Comme d’autres, j’ai travaillé sur des films mal financés, non payée ou si peu, je l’ai fait par choix personnel, avec le désir d’accompagner un réalisateur complice dans la fabrication de son film, mais cela ne reflétait en aucun cas la valeur intrinsèque de ce qu’est le travail de montage. Cela restait le désir de faire un don de soi, et au bout de l’aventure reconnaissance et fidélité.

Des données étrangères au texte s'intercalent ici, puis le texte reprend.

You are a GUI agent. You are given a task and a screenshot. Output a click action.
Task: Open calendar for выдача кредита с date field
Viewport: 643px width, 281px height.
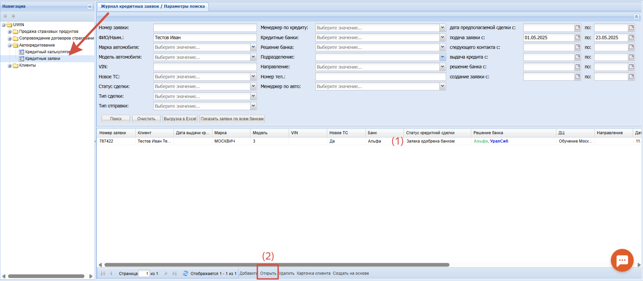[578, 57]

Je continuerai d’ailleurs avec un immense plaisir ce type de collaboration, bien sûr dans un contexte de totale transparence.
Mais à côté de ça, force est de constater qu’au cours de ces années les amputations en tout genre se sont multipliées, le temps de montage habituellement considéré comme le temps de la réflexion s’est réduit comme une peau de chagrin.
Garder un assistant pendant la durée du montage devient le parcours du combattant, la liste est encore longue mais tout y est décrit dans les e-mails anonymes des monteurs qui circulent, comme autant de témoignages de leurs conditions de travail devenues de plus en plus précaires.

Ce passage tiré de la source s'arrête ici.